What needs to be done
Please transcribe the data exactly, with nothing left out.

Extracted records
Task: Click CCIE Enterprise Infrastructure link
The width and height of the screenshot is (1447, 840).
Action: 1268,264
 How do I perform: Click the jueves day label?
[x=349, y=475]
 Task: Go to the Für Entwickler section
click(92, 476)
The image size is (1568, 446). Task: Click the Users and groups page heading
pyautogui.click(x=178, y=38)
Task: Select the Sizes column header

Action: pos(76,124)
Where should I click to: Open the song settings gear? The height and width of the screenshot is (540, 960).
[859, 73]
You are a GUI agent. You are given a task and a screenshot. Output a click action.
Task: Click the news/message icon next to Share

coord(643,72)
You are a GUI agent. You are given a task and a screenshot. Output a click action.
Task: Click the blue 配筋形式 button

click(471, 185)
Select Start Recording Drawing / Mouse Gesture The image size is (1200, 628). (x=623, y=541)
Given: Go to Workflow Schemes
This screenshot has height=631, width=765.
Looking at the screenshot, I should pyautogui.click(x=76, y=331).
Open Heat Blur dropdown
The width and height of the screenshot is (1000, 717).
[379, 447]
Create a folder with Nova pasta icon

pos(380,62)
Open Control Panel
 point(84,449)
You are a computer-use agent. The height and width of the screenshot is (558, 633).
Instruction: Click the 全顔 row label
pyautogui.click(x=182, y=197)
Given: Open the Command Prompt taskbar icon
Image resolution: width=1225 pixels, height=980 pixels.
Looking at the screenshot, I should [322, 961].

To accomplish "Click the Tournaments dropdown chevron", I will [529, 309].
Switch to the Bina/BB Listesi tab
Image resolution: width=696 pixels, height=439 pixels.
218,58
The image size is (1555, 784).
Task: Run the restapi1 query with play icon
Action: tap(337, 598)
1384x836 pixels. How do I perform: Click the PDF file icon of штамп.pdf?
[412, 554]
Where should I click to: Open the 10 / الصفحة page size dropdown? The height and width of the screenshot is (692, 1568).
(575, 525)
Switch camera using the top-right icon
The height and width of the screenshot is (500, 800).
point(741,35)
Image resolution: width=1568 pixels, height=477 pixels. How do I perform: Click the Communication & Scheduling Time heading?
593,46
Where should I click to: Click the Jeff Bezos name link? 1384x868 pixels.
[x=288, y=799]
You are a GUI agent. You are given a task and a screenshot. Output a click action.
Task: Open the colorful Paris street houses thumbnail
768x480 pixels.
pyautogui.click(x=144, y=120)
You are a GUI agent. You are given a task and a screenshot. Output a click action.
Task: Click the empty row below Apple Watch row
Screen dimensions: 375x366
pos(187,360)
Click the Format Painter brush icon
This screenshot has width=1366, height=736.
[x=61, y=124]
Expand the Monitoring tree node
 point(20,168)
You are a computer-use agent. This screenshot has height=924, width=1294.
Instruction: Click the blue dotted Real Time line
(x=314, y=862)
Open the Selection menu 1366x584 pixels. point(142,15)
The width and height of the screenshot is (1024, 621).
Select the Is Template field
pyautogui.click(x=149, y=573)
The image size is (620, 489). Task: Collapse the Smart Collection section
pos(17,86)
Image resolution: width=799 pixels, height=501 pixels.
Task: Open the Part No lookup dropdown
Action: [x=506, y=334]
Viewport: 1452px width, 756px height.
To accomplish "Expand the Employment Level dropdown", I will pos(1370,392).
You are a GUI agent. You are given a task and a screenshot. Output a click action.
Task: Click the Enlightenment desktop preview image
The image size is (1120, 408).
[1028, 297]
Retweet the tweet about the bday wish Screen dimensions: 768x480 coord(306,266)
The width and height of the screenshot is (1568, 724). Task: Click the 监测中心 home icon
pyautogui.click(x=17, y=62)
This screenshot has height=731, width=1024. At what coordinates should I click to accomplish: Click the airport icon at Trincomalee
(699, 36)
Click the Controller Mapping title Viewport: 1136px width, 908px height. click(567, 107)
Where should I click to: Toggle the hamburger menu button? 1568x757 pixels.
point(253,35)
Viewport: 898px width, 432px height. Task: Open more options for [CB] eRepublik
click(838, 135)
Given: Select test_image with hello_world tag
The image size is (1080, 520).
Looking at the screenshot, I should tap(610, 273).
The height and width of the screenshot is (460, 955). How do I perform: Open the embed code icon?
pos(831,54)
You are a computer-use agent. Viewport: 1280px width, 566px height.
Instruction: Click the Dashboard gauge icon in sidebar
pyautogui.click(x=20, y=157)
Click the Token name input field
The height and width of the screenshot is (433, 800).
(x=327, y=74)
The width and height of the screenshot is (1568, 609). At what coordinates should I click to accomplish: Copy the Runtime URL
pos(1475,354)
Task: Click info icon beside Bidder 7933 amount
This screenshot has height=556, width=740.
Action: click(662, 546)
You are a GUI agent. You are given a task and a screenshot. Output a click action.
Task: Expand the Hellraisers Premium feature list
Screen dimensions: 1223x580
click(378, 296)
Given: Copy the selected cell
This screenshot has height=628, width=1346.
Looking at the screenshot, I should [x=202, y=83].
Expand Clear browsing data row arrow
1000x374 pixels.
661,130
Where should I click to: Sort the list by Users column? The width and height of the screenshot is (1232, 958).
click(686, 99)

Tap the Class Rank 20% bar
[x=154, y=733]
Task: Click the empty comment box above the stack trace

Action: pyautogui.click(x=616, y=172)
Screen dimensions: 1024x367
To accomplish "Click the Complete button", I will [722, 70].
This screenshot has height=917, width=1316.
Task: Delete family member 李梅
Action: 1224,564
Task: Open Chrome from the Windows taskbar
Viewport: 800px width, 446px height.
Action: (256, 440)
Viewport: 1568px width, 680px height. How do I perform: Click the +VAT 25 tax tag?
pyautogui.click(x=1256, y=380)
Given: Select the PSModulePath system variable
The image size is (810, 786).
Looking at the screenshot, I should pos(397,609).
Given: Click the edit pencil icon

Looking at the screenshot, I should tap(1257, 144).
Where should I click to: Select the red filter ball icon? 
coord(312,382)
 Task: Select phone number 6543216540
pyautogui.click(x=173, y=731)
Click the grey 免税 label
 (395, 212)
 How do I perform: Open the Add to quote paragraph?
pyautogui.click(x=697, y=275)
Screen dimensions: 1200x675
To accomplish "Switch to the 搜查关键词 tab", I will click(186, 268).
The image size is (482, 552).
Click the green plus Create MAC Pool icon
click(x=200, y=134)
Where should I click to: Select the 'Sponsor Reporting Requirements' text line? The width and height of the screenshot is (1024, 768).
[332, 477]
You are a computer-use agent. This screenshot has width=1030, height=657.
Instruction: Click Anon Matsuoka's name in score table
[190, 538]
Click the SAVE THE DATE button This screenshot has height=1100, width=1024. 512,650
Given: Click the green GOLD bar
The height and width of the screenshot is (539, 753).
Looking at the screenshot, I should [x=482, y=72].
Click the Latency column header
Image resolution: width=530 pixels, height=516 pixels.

Answer below
Task: Click CCIE Enterprise Infrastructure link
The width and height of the screenshot is (1447, 840).
Action: 1268,264
 How do I perform: Click the jueves day label?
[x=349, y=475]
 Task: Go to the Für Entwickler section
click(92, 476)
The image size is (1568, 446). Task: Click the Users and groups page heading
pyautogui.click(x=178, y=38)
Task: Select the Sizes column header

Action: pos(76,124)
Where should I click to: Open the song settings gear? The height and width of the screenshot is (540, 960).
[859, 73]
You are a GUI agent. You are given a task and a screenshot. Output a click action.
Task: Click the news/message icon next to Share

coord(643,72)
You are a GUI agent. You are given a task and a screenshot. Output a click action.
Task: Click the blue 配筋形式 button

click(471, 185)
Select Start Recording Drawing / Mouse Gesture The image size is (1200, 628). (x=623, y=541)
Given: Go to Workflow Schemes
This screenshot has height=631, width=765.
Looking at the screenshot, I should pyautogui.click(x=76, y=331).
Open Heat Blur dropdown
The width and height of the screenshot is (1000, 717).
[379, 447]
Create a folder with Nova pasta icon

pos(380,62)
Open Control Panel
 point(84,449)
You are a computer-use agent. The height and width of the screenshot is (558, 633).
Instruction: Click the 全顔 row label
pyautogui.click(x=182, y=197)
Given: Open the Command Prompt taskbar icon
Image resolution: width=1225 pixels, height=980 pixels.
Looking at the screenshot, I should [322, 961].

To accomplish "Click the Tournaments dropdown chevron", I will [529, 309].
Switch to the Bina/BB Listesi tab
Image resolution: width=696 pixels, height=439 pixels.
218,58
The image size is (1555, 784).
Task: Run the restapi1 query with play icon
Action: tap(337, 598)
1384x836 pixels. How do I perform: Click the PDF file icon of штамп.pdf?
[412, 554]
Where should I click to: Open the 10 / الصفحة page size dropdown? The height and width of the screenshot is (692, 1568).
(575, 525)
Switch camera using the top-right icon
The height and width of the screenshot is (500, 800).
point(741,35)
Image resolution: width=1568 pixels, height=477 pixels. How do I perform: Click the Communication & Scheduling Time heading?
593,46
Where should I click to: Click the Jeff Bezos name link? 1384x868 pixels.
[x=288, y=799]
You are a GUI agent. You are given a task and a screenshot. Output a click action.
Task: Open the colorful Paris street houses thumbnail
768x480 pixels.
pyautogui.click(x=144, y=120)
You are a GUI agent. You are given a task and a screenshot. Output a click action.
Task: Click the empty row below Apple Watch row
Screen dimensions: 375x366
pos(187,360)
Click the Format Painter brush icon
This screenshot has width=1366, height=736.
[x=61, y=124]
Expand the Monitoring tree node
 point(20,168)
You are a computer-use agent. This screenshot has height=924, width=1294.
Instruction: Click the blue dotted Real Time line
(x=314, y=862)
Open the Selection menu 1366x584 pixels. point(142,15)
The width and height of the screenshot is (1024, 621).
Select the Is Template field
pyautogui.click(x=149, y=573)
The image size is (620, 489). Task: Collapse the Smart Collection section
pos(17,86)
Image resolution: width=799 pixels, height=501 pixels.
Task: Open the Part No lookup dropdown
Action: [x=506, y=334]
Viewport: 1452px width, 756px height.
To accomplish "Expand the Employment Level dropdown", I will pos(1370,392).
You are a GUI agent. You are given a task and a screenshot. Output a click action.
Task: Click the Enlightenment desktop preview image
The image size is (1120, 408).
[1028, 297]
Retweet the tweet about the bday wish Screen dimensions: 768x480 coord(306,266)
The width and height of the screenshot is (1568, 724). Task: Click the 监测中心 home icon
pyautogui.click(x=17, y=62)
This screenshot has height=731, width=1024. At what coordinates should I click to accomplish: Click the airport icon at Trincomalee
(699, 36)
Click the Controller Mapping title Viewport: 1136px width, 908px height. click(567, 107)
Where should I click to: Toggle the hamburger menu button? 1568x757 pixels.
point(253,35)
Viewport: 898px width, 432px height. Task: Open more options for [CB] eRepublik
click(838, 135)
Given: Select test_image with hello_world tag
The image size is (1080, 520).
Looking at the screenshot, I should tap(610, 273).
The height and width of the screenshot is (460, 955). How do I perform: Open the embed code icon?
pos(831,54)
You are a computer-use agent. Viewport: 1280px width, 566px height.
Instruction: Click the Dashboard gauge icon in sidebar
pyautogui.click(x=20, y=157)
Click the Token name input field
The height and width of the screenshot is (433, 800).
(x=327, y=74)
The width and height of the screenshot is (1568, 609). At what coordinates should I click to accomplish: Copy the Runtime URL
pos(1475,354)
Task: Click info icon beside Bidder 7933 amount
This screenshot has height=556, width=740.
Action: click(662, 546)
You are a GUI agent. You are given a task and a screenshot. Output a click action.
Task: Expand the Hellraisers Premium feature list
Screen dimensions: 1223x580
click(378, 296)
Given: Copy the selected cell
This screenshot has height=628, width=1346.
Looking at the screenshot, I should [x=202, y=83].
Expand Clear browsing data row arrow
1000x374 pixels.
661,130
Where should I click to: Sort the list by Users column? The width and height of the screenshot is (1232, 958).
click(686, 99)

Tap the Class Rank 20% bar
[x=154, y=733]
Task: Click the empty comment box above the stack trace

Action: pyautogui.click(x=616, y=172)
Screen dimensions: 1024x367
To accomplish "Click the Complete button", I will [722, 70].
This screenshot has height=917, width=1316.
Task: Delete family member 李梅
Action: 1224,564
Task: Open Chrome from the Windows taskbar
Viewport: 800px width, 446px height.
Action: (256, 440)
Viewport: 1568px width, 680px height. How do I perform: Click the +VAT 25 tax tag?
pyautogui.click(x=1256, y=380)
Given: Select the PSModulePath system variable
The image size is (810, 786).
Looking at the screenshot, I should pos(397,609).
Given: Click the edit pencil icon

Looking at the screenshot, I should tap(1257, 144).
Where should I click to: Select the red filter ball icon? 
coord(312,382)
 Task: Select phone number 6543216540
pyautogui.click(x=173, y=731)
Click the grey 免税 label
 (395, 212)
 How do I perform: Open the Add to quote paragraph?
pyautogui.click(x=697, y=275)
Screen dimensions: 1200x675
To accomplish "Switch to the 搜查关键词 tab", I will click(186, 268).
The image size is (482, 552).
Click the green plus Create MAC Pool icon
click(x=200, y=134)
Where should I click to: Select the 'Sponsor Reporting Requirements' text line? The width and height of the screenshot is (1024, 768).
[332, 477]
You are a computer-use agent. This screenshot has width=1030, height=657.
Instruction: Click Anon Matsuoka's name in score table
[190, 538]
Click the SAVE THE DATE button This screenshot has height=1100, width=1024. 512,650
Given: Click the green GOLD bar
The height and width of the screenshot is (539, 753).
Looking at the screenshot, I should [x=482, y=72].
Click the Latency column header
Image resolution: width=530 pixels, height=516 pixels.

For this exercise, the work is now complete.